Cronaca

"Gli amministratori avvelenano la Campania": ecco come

La commissione ecomafie: "Il danno ambientale che si è consumato è destinato a produrre i suoi effetti in forma amplificata e progressiva nei prossimi anni con un picco che si raggiungerà fra una cinquantina d'anni"

Rogo tossico

"Gli amministratori avvelenano la Campania": è questo che emerge dalla relazione conclusiva sulla regione approvata all’unanimità dalla commissione ecomafie guidata dal senatore Gaetano Pecorella.

Come riferisce Daniela de Crescenzo dalle pagine del Mattino, nella relazione di circa 600 pagine si legge: "È evidente che il sistema risulta essere stato riprogrammato per far funzionare una macchina capace senz’altro di produrre profitti, ma destinata a non risolvere i problemi". E ancora: "Quanto l’inquinamento si sia trasferito nel terreno, quanto dal terreno ai prodotti alimentari, quanto dai prodotti alimentari all’uomo non è dato sapere con esattezza. Si tratta di danni incalcolabili, che graveranno sulle generazioni future". "Il danno ambientale - scrivono i parlamentari - che si è consumato è destinato, purtroppo, a produrre i suoi effetti in forma amplificata e progressiva nei prossimi anni con un picco che si raggiungerà fra una cinquantina d’anni». Ma ancora oggi "non esiste un sistema di gestione dei rifiuti reale in Campania".

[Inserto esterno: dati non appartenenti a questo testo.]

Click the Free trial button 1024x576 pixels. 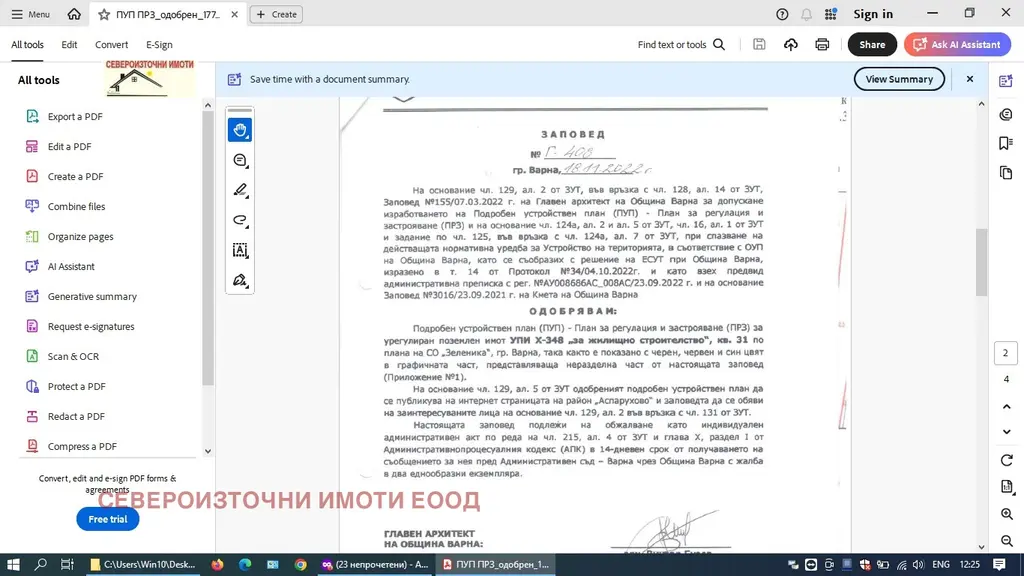[x=108, y=519]
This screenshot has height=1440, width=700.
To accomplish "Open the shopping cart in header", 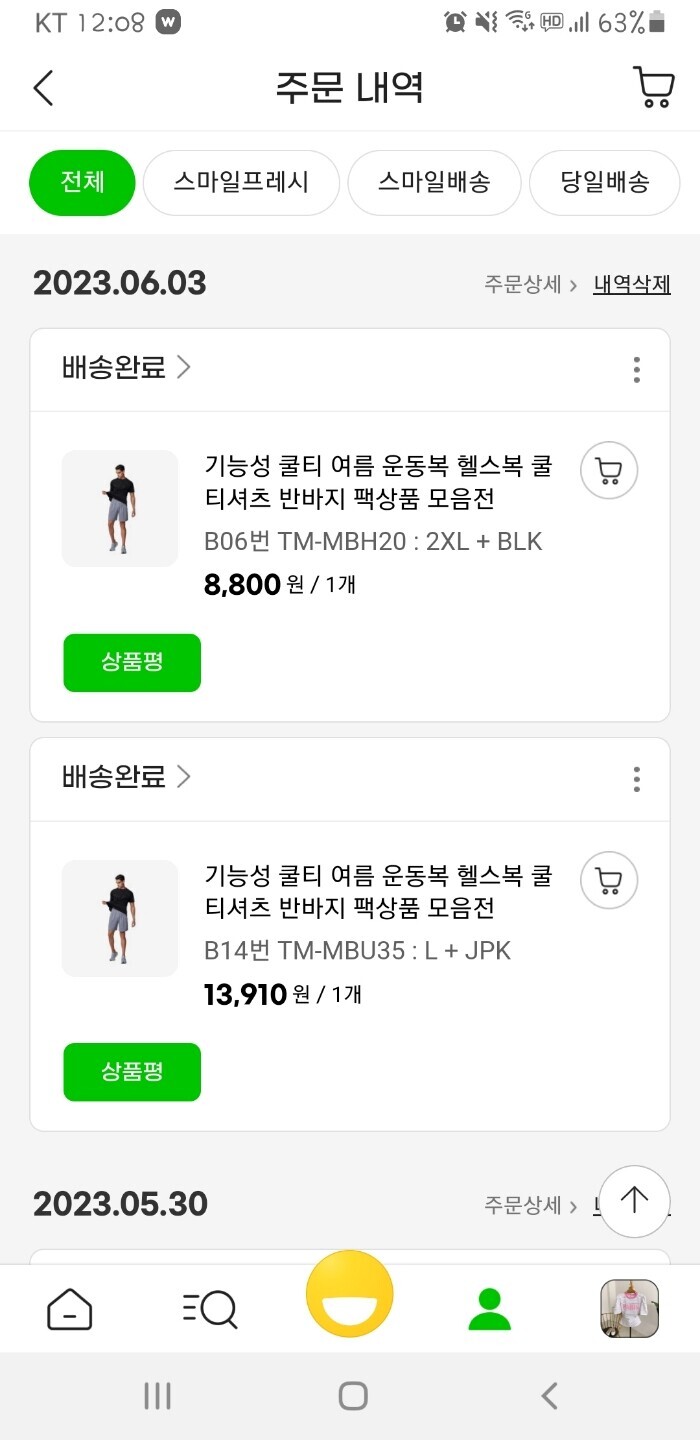I will click(654, 88).
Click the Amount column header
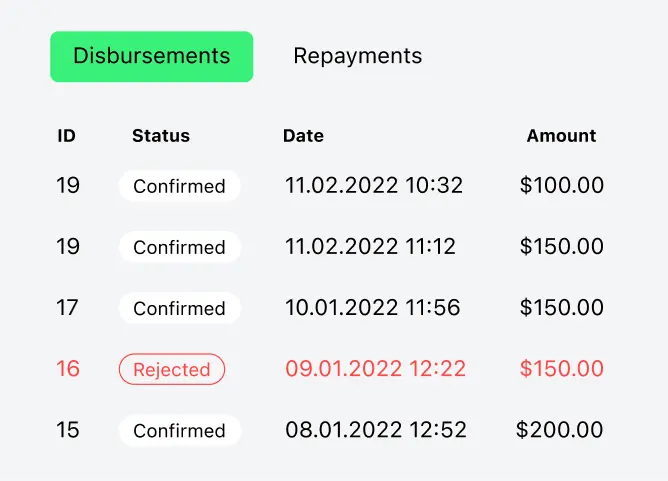The width and height of the screenshot is (668, 481). [561, 136]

Parole che fanno rabbrividere anche se, purtroppo, sono le stesse che tanta parte della cittadinanza ripete ormai da tempo (avendo una percezione ormai forte del reale dramma del territorio, di quell'area tra la provincia a nord di Napoli e quella a sud di Caserta ormai tristemente nota come 'La terra dei fuochi'), denuncia costantemente, proponendo anche soluzioni e piani alternativi, a basso impatto ambientale, rimanendo sempre inascoltata.

La relazione affronta i roghi tossici e del lucro che ne viene non solo alla malavita ma ad un intero ed enorme apparato che smaltisce illegalmente materiali pericolosi: non più solo grandi ditte e grandi impreditori del nord che, in accordo, con le organizzazioni criminali smaltiscono scarti industriali abusivamente risparmiando sui costi e violando la legge (e ogni forma di etica), ma anche "piccole ditte che in orari precisi, all’inizio e alla fine delle attività, smaltiscono plastica, stoffe e materiali vari. Queste imprese hanno bisogno di tale tipo di smaltimento in quanto lavorano in nero, e in questo entra la longa manus della camorra": sono queste le parole del comandante regionale del Corpo forestale dello Stato regione Campania, Vincenzo Stabile pronunciate nell’audizione del 9 ottobre 2012.

Per fare un rapido esempio, l'80% degli pneumatici smaltiti abusivamente, sono anche stati prodotti allo stesso modo: insomma chi lavora illegalmente, smaltisce poi illegalmente. Eppure ancora non ci sono i controlli necessari né di interventi seri per risolvere il disastro che stiamo pagando non solo in termini economici, ma soprattutto (e cosa molto più grave e importante) in termini di vite umane.